Killian Maddox (Jonathan Majors) has spent years sculpting his chiseled body into a form he believes will make him a star in the bodybuilding world. Aspiring to one day be on the cover of the magazine like his idol Brad Vanderhorn (played by four-time Mr. Universe Michael O’Hearn), he acts like his body is a precious temple, but it is actually a prison. Like a glistening statute whose hollow core is rapidly filling with toxic mould, there is a sickness in him he doesn’t know how to cure.
In Elijah Bynum’s Magazine Dreams, this illness takes on many forms. It comes in the rage induced by Killian injecting steroids into his body, despite the deteriorating effects it has on his internal organs, and in his inability to make meaningful human connections. The latter is the pond where Bynum’s film spends most of its time fishing. By trying to reel in the various fragments that make men like Killian resent the world, and often express their frustration via mass violence, Magazine Dreams is a film with a lot to say.
From the outset the audience is told that Killian has anger issues and, due to a previous incident, might lose the ability to care for his ailing grandfather if he does not get it under control. When not tending to his elderly father figure, Killian spends most of his time practicing his competition poses, lifting weights, and watching porn while drinking protein shakes. Aside from his bodybuilder competitions and a part-time gig at a grocery store, Killian lives a relatively isolated life. He is desperate for attention and love but does not know how to go about getting it.
Lacking the skills to detect the basic societal niceties that govern everyday life, he struggles to navigate the world and control his rage. This impacts everything from an extremely cringeworthy date with a cashier (Haley Bennett) he has long had a crush on to an altercation with a hardware store owner that has violent ramifications. Even when attempting to have an encounter with a local sex worker (Taylour Paige), Killian cannot escape his thoughts and insecurities.
He is a man trapped in his own head expecting society at large to hold the key that will free him. Killian blames the world for all the hardships he has to endure. Everything from the judges who critique his body at competition to the trauma of the past to those who do not understand his perceived greatness are viewed with equal distain.

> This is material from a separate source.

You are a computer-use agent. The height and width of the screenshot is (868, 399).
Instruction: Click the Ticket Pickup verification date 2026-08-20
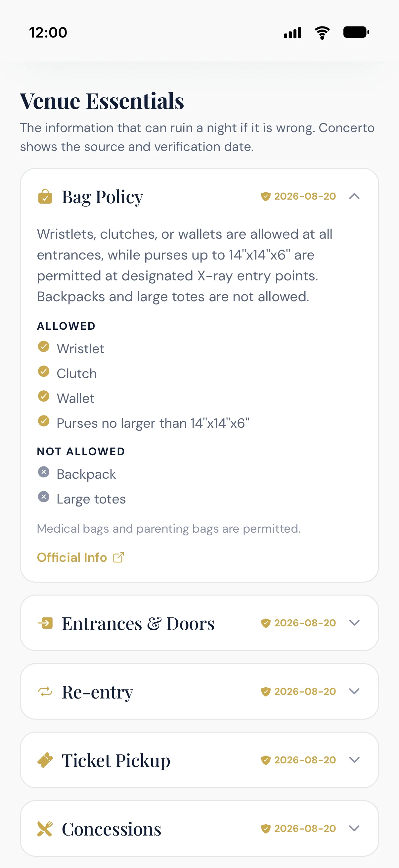point(305,760)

The further down the tortured rabbit hole the film ventures, the more Magazine Dreams alludes to many of the tragic events that have been caused by men like Killian. As he increasingly flirts with the idea of committing a mass shooting—one sequence chillingly brings to mind the 2016’s Pulse nightclub shooting—Bynum’s film ponders our society’s obsession with fame.
Men like Killian are so desperate for someone to notice them that they misconstrue infamy as meaningful attention.
The desire for connection is apparent in the various letters, reminiscent in tone to the ones in Eminem’s hit song “Stan,” he writes to Brad. Each one is another chapter in the fantasy of friendship he forms in his mind. In touching on the numerous factors—including repressed desire, the oversaturation of fear-based media, the shifting face of masculinity and more—that have been blamed for the injection of a wave of toxicity into the veins of a generation of men, Magazine Dreams occasionally feels as confused as its protagonist. Bynum clearly wants to provide a broad understanding of the factors that feed into modern Incel culture. However, in charting the misanthropy, self-pity and sense of entitlement forming in Killian, Magazine Dreams does not always seem concerned in delving into many of the topics it raises.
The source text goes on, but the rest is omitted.